Es probable que el uno de enero, como el día de la mayoría de edad, el amanecer, el comienzo de la primavera, o el momento cinematográfico en el que el sol se asoma al fin después de una buena tormenta, sea uno de los tópicos más usados. O uno de los ritos más repetidos. Como cumplir diez años, y treinta, y ochenta. Pero, ¿qué más da? Si la excusa sirve, como la religión, para hacer deporte, ponerse a escribir o asociarse a Amnistía Internacional, pues que venga el rito y nos dé un meneo. Y que nos quiten lo bailado.
Quizá tenga razón Philip Roth cuando se queja de que a partir de los cincuenta el macho se hace invisible en el aspecto sexual. No le ven. No nos ven. Aunque, la verdad, a mis cincuenta y dos no estoy muy seguro de querer ser visto, de tener que jugarme el cipote, o lo que queda de él, para marcar el territorio. Eso casi se lo dejo a Ringo, mi mastín meloso.
Pero no dice (o aún no lo dice, porque no he acabado con su Animal moribundo) que a partir de los cincuenta, la vida cuenta los años al revés, de atrás adelante. Casi seguro que lo dirá después, o lo dirá en otro libro, como La vejez, por más que ya no sea de él, sino de Simone de Beauvoir. Lo que no creo es que yo sea el primero en darse cuenta. Da lo mismo que ya se haya dicho, porque también la vida entera es un palimpsesto que se reescribe una y otra vez sobre las huellas de lo que otros vivieron. ¿Vamos a dejar de besar por eso? ¿Dejaremos de follar, y de llorar, y de morir? De ningún modo. Que cada cual aguante su vela, su vida y su verga.
Un topo sale y entra ochenta veces al día de su madriguera en la cuneta de la Autovía del Nordeste, a trece kilómetros de Sigüenza, hasta que muere. Sus hermanos topos lloran sin ojos durante horas eternas, y las hormigas le hacen un funeral como dios manda. Tres días más tarde ni el fantasma del propio topo sabe si ese topo de Sigüenza es, o no es, el mismo que aquel otro muerto en Fuenlabrada el mismo día, cerca de la M-50. En las vidas romas, las autopistas son laberintos de espejos, trucos de magia que desdibujan nuestra historia.

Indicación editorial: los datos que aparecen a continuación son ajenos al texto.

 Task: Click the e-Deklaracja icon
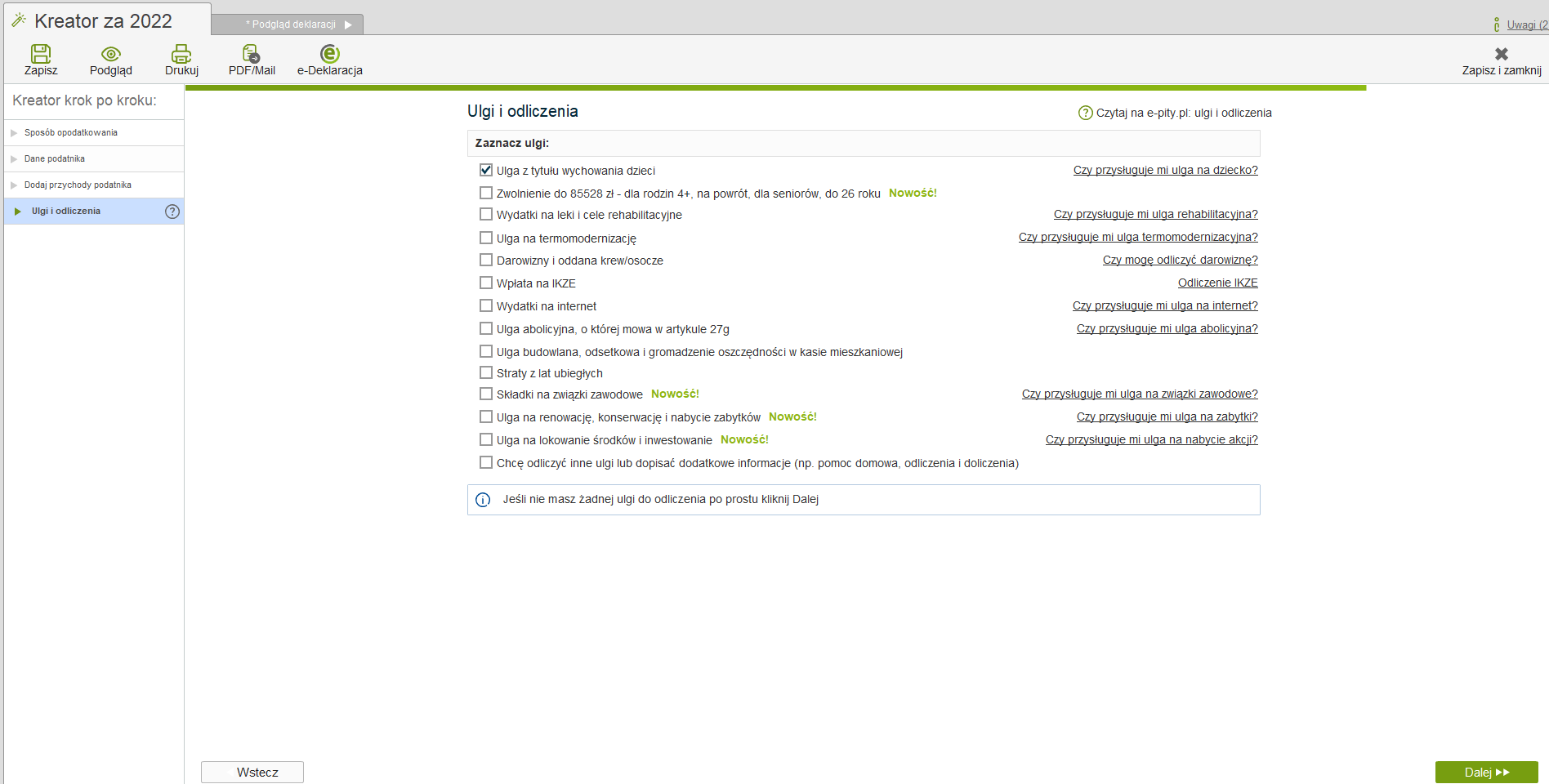pyautogui.click(x=329, y=55)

Bea y yo seguimos dándole vueltas a vender la casa y marcharnos a Canarias, a convertirnos en lagartos y morir al sol, a la sombra del volcán. Tal vez sea una huída, un modo de escapar del vacío, o de la culpa de la inactividad. El purgatorio de la no-escritura, la excusa para que nada sea visible más que la mudanza. Puede que sea eso, pero ¿qué si es eso? ¿Qué hay de talla moral en la permanencia? ¿Por qué es delito moverse para no moverse?

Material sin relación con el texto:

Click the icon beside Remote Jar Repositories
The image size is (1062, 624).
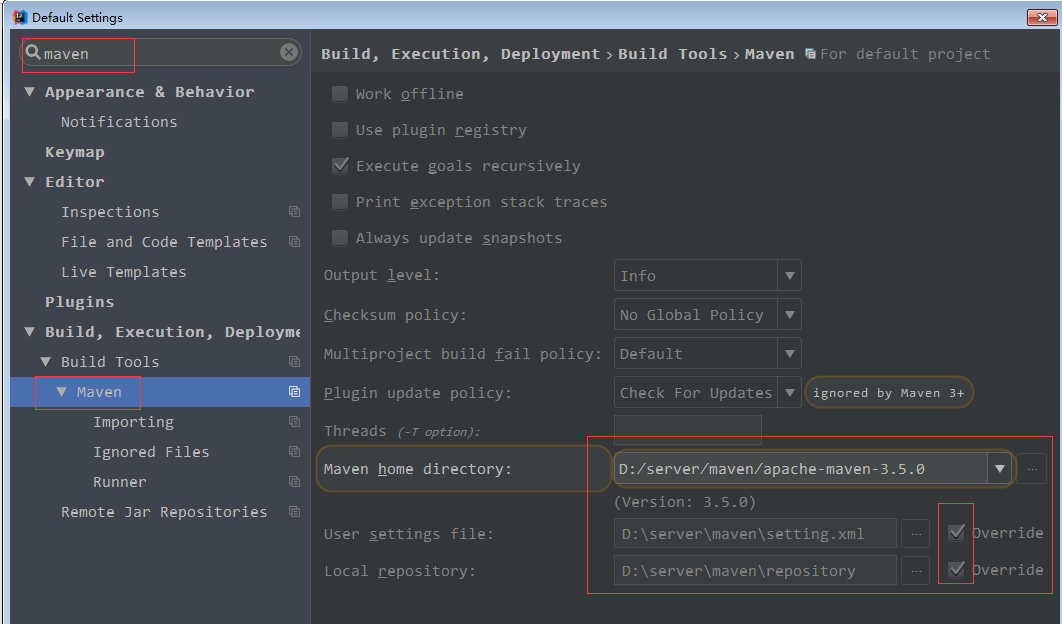tap(294, 511)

Si nos trasladamos a vivir a Canarias perderemos esta dacha junto al río, con paisajes interiores, garganta adentro; pero existe un horizonte de agua inalcanzable, subrayando el sol y el firmamento. Creo que no es necesario vivir en una casa obvia para tener amplitud de miras, pero las catedrales existen, y no las inventé yo.